Saul Kent is a life extension activist, and co-founder of the Life Extension Foundation, a dietary supplement vendor and promoter of anti-aging research. He is also a pioneer in the practice of cryonics, and is a former board member of the cryonics organization Alcor Life Extension Foundation, which has no connection to the Life Extension Foundation.

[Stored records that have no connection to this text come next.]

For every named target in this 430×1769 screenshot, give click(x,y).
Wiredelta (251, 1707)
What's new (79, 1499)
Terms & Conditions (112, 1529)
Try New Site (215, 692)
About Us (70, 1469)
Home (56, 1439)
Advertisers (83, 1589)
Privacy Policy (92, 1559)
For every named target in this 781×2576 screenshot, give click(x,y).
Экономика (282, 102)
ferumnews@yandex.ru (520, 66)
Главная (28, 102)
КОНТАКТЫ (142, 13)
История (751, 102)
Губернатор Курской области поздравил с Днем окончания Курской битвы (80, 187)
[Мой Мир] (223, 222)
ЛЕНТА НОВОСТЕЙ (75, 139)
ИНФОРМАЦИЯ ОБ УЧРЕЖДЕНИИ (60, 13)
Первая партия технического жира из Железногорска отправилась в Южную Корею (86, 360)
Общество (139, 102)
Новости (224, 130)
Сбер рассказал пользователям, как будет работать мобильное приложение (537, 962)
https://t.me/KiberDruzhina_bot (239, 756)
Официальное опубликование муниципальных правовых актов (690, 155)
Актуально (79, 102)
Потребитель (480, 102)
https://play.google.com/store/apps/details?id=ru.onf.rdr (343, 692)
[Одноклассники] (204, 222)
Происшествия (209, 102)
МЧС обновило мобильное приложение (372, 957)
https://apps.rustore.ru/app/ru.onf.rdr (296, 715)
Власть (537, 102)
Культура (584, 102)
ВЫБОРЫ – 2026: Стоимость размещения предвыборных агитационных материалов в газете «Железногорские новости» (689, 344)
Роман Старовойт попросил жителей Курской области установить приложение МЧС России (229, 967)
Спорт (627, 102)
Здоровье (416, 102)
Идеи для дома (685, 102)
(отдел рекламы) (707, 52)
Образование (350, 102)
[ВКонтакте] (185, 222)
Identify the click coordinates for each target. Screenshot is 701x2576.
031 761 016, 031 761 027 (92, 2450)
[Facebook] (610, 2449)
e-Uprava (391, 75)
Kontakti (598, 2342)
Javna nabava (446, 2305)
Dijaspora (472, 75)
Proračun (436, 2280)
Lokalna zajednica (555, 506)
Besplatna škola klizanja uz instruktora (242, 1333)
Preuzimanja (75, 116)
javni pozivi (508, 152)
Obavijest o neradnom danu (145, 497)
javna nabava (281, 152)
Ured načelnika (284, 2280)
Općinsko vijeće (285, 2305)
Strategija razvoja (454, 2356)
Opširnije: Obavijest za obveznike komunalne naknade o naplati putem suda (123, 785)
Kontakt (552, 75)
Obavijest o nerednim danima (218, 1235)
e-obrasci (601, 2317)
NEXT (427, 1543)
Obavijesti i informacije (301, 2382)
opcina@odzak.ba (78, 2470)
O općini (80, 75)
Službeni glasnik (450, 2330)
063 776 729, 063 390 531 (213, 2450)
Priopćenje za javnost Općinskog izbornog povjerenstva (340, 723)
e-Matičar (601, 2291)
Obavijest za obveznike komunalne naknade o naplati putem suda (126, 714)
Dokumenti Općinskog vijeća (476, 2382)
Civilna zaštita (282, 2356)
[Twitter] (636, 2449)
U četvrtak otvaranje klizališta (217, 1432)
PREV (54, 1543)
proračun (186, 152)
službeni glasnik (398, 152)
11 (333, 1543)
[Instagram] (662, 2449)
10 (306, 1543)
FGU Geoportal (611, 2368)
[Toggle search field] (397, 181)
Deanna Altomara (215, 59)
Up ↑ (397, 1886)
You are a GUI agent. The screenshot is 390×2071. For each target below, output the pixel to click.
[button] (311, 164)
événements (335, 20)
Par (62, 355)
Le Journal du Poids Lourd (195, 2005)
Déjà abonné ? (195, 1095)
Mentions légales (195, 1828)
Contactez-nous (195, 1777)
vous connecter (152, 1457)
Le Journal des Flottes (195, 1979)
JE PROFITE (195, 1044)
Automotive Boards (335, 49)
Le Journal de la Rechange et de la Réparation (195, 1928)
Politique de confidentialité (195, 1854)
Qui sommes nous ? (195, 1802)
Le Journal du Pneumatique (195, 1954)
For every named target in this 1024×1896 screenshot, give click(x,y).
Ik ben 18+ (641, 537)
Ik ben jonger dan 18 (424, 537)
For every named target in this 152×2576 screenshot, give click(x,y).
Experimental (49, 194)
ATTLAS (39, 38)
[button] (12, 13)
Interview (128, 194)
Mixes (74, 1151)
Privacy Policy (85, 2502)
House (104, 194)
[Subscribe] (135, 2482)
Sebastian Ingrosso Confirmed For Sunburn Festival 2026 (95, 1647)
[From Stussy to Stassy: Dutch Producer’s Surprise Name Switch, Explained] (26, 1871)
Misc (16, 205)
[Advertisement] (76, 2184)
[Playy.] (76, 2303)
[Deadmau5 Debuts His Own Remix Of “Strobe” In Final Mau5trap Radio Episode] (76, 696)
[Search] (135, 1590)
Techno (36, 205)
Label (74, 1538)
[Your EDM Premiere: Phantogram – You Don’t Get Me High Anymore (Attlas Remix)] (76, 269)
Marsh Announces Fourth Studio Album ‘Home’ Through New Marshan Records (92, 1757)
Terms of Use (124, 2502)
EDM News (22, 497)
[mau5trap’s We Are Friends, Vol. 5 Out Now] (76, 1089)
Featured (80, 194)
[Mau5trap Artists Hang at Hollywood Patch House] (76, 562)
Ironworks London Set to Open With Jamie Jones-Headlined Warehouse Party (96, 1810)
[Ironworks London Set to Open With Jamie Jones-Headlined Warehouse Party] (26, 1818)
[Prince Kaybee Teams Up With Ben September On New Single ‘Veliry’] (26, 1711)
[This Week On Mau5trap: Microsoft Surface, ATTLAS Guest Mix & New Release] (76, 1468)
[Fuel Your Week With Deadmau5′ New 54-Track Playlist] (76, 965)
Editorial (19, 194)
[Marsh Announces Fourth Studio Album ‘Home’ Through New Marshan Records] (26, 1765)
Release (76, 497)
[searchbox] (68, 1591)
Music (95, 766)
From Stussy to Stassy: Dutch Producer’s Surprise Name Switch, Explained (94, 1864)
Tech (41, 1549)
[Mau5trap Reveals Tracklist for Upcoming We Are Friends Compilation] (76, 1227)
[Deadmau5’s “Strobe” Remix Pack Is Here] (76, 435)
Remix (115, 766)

Kent became a cryonics activist while a college student, upon hearing Robert Ettinger on a radio show appearance and subsequently reading Ettinger's book The Prospect of Immortality shortly after it was published in 1964. Kent helped form the New York City branch of Evan Cooper's Life Extension Society (LES). Mr. Kent and others became frustrated with LES when Cooper refused to give names and addresses to the New York group of New Yorkers who had contacted Cooper. Deciding to form a new organization, a meeting took place in August 1965 that included Kent, lawyer Curtis Henderson and industrial designer Karl Werner.
At the meeting, Karl Werner coined the word "cryonics", and the new organization was called the Cryonics Society of New York (CSNY). In 1966, CSNY began publishing Cryonics Reports magazine, with Saul Kent as its editor.
From the mid-1960s to 1980, Saul Kent wrote articles and books, directed conferences, and was interviewed by the media about the possibility of extending the healthy human lifespan and the scientific research that supports this possibility. During that period, he had two books published: Future Sex and The Life-Extension Revolution. His third book, Your Personal Life Extension Program, was published in 1985.
In 1980, Kent started the Life Extension Foundation, a membership organization that claims to inform people about the latest advances in the life extension sciences, sell dietary supplements, and fund life extension research by offering grants to scientists in universities and by supporting startup biotech companies.